WASHINGTON, D.C. 20549

FORM 8-K

CURRENT REPORT

Pursuant to Section 13 or 15(d) of the Securities Exchange Act of 1934

     
Date of Report (Date of Earliest Event Reported):   October 24, 2013

Glu Mobile Inc.
__________________________________________
(Exact name of registrant as specified in its charter)

     
Delaware 001-33368 91-2143667
_____________________
(State or other jurisdiction
_____________
(Commission
______________
(I.R.S. Employer
of incorporation) File Number) Identification No.)
      
500 Howard Street, Suite 300, San Francisco, California   94105
_________________________________
(Address of principal executive offices)
  ___________
(Zip Code)
     
Registrant’s telephone number, including area code:   (415) 800-6100

45 Fremont Street, Suite 2800, San Francisco, CA 94105
______________________________________________
Former name or former address, if changed since last report

 

Check the appropriate box below if the Form 8-K filing is intended to simultaneously satisfy the filing obligation of the registrant under any of the following provisions:

[  ]  Written communications pursuant to Rule 425 under the Securities Act (17 CFR 230.425)
[  ]  Soliciting material pursuant to Rule 14a-12 under the Exchange Act (17 CFR 240.14a-12)
[  ]  Pre-commencement communications pursuant to Rule 14d-2(b) under the Exchange Act (17 CFR 240.14d-2(b))
[  ]  Pre-commencement communications pursuant to Rule 13e-4(c) under the Exchange Act (17 CFR 240.13e-4(c))


Item 1.01 Entry into a Material Definitive Agreement.

On October 24, 2013, the Board of Directors of Glu Mobile Inc. (the "Company") approved a revised form of Indemnity Agreement (the "Agreement") that the Company has entered into with each of its directors and "officers," as such term is defined under Rule 16a-1(f) of the Securities Exchange Act of 1934, as amended. The Agreement amends and supersedes the previous form of Indemnity Agreement (the "Prior Agreement") entered into between the Company and each of these individuals.

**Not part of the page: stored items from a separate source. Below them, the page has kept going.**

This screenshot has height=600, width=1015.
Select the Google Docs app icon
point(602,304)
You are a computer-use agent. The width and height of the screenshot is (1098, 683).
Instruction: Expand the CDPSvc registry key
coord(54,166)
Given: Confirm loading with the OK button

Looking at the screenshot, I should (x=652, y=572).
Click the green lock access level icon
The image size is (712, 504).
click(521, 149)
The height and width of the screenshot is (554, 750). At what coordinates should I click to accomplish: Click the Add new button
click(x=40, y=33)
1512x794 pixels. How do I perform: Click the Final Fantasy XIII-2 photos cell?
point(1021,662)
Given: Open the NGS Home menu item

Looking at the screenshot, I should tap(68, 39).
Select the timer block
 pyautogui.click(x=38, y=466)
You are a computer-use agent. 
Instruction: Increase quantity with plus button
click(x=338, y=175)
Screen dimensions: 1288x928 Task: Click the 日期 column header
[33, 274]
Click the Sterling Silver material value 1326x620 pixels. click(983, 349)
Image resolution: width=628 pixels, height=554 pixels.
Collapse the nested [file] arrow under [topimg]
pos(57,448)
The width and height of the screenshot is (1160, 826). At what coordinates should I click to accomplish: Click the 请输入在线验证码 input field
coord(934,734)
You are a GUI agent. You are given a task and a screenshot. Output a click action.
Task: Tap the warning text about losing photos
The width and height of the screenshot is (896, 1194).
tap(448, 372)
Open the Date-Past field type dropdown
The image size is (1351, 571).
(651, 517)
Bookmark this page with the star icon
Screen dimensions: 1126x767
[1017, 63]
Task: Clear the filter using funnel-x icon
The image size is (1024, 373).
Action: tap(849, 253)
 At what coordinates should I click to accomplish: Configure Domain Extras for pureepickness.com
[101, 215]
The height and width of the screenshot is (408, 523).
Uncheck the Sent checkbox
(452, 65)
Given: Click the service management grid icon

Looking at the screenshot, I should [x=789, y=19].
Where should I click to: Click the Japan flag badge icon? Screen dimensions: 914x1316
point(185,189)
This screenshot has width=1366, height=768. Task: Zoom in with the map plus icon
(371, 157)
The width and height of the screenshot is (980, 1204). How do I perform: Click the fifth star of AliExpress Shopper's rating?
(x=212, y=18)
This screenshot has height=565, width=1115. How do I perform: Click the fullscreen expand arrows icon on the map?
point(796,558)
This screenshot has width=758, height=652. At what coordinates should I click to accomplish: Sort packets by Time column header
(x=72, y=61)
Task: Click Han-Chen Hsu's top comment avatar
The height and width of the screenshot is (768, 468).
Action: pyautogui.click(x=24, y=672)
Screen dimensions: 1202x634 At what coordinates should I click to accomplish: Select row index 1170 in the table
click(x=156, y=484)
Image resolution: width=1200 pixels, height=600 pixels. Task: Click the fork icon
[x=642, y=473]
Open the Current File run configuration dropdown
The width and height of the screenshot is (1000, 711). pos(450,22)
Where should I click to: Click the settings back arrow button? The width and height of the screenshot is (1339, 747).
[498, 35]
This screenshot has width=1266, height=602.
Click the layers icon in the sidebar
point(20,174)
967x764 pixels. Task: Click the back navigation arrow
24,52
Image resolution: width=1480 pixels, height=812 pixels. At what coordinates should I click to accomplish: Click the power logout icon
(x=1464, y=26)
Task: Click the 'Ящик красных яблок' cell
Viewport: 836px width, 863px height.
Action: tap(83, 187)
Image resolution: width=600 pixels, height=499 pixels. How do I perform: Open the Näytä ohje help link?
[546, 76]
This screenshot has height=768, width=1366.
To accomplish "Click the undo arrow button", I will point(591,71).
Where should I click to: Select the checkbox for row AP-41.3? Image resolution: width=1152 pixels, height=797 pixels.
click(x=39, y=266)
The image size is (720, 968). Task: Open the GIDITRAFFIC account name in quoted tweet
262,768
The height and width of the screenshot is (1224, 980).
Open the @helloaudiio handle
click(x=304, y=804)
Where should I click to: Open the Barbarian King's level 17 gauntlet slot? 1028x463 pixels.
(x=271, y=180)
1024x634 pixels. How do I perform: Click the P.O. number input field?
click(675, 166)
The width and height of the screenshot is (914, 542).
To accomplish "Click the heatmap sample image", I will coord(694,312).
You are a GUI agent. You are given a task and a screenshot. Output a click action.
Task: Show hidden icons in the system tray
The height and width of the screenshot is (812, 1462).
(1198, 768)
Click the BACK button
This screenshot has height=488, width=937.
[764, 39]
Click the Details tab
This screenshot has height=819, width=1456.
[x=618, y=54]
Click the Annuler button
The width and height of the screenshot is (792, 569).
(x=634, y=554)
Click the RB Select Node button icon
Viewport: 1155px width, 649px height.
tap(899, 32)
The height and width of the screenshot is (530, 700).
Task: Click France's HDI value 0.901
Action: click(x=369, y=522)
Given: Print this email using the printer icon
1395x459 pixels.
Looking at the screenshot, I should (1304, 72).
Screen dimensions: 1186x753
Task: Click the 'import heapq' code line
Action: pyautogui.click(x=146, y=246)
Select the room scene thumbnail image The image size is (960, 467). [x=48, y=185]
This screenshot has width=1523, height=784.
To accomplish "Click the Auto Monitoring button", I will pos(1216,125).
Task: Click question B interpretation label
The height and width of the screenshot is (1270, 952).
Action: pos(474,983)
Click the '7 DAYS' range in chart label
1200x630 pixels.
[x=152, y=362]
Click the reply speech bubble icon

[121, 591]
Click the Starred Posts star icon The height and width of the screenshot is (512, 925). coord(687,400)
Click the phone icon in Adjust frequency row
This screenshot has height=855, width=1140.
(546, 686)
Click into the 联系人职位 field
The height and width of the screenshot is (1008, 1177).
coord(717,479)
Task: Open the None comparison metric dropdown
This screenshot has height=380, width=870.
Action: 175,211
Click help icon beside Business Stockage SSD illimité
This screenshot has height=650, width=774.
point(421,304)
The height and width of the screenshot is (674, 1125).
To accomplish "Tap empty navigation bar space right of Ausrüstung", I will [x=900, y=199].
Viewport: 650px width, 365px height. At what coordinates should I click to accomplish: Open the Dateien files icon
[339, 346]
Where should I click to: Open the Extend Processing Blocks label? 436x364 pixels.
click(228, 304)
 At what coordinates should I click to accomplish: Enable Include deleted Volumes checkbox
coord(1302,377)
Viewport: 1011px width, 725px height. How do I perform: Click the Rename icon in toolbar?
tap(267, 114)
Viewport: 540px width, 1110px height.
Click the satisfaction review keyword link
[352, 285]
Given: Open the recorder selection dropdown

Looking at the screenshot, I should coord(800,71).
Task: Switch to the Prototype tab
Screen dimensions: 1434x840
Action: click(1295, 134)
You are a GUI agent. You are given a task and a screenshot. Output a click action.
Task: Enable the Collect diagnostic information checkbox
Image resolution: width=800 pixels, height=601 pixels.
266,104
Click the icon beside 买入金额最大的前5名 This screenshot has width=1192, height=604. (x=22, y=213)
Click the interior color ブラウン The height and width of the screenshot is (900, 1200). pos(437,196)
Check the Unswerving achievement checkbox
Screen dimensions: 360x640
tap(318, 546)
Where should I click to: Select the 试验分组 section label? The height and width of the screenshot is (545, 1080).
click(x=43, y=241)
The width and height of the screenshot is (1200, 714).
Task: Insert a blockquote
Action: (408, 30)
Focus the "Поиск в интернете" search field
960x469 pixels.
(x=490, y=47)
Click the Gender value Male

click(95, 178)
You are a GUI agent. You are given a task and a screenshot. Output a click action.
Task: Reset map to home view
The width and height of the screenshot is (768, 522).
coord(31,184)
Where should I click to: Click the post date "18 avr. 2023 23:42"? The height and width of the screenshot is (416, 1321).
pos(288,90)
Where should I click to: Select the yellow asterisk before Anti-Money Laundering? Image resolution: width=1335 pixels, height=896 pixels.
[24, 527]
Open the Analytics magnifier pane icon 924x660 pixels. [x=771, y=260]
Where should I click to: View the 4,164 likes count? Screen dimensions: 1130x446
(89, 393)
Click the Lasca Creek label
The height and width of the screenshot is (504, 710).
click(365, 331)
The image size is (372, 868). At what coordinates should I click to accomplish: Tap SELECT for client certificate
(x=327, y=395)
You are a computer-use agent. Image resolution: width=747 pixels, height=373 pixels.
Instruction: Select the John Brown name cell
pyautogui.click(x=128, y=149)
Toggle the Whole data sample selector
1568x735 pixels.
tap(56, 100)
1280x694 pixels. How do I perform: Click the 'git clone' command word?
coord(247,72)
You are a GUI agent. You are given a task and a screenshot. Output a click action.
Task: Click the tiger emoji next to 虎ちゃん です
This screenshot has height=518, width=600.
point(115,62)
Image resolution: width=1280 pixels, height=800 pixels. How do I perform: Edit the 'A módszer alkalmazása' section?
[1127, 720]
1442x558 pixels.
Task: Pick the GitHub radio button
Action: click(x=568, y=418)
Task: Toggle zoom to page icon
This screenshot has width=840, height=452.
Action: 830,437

The material changes to the Agreement from the Prior Agreement are to:

(a) provide that the indemnified party may retain separate counsel in connection with any proceeding, at the expense of the Company, if such counsel serves in a review, observer, advice, and counseling capacity and does not otherwise materially control or participate in the defense of such proceeding;

(b) define the term "successful on the merits" for purposes of determining if the indemnified party is entitled to reimbursement of expenses incurred in connection with a proceeding;

(c) disallow reimbursement to the indemnified party by the Company for compensation that is clawed backed from the indemnified party or payments made to Glu by the indemnified party for securities sales in connection with a restatement under Sections 304 and 306 of the Sarbanes-Oxley Act of 2002;

(d) require that the indemnified party does not need to repay the Company for expenses advanced for a claim under paragraph (c) above, if the indemnified party has not engaged in acts or omissions that are outside the scope of indemnification;

(e) require a non-appealable judgment adverse to the indemnified party before the Company may deny indemnification to the indemnified party; and

(f) place the burden of proof on the Company to establish that a request for indemnification by an indemnified party is not covered by the Agreement.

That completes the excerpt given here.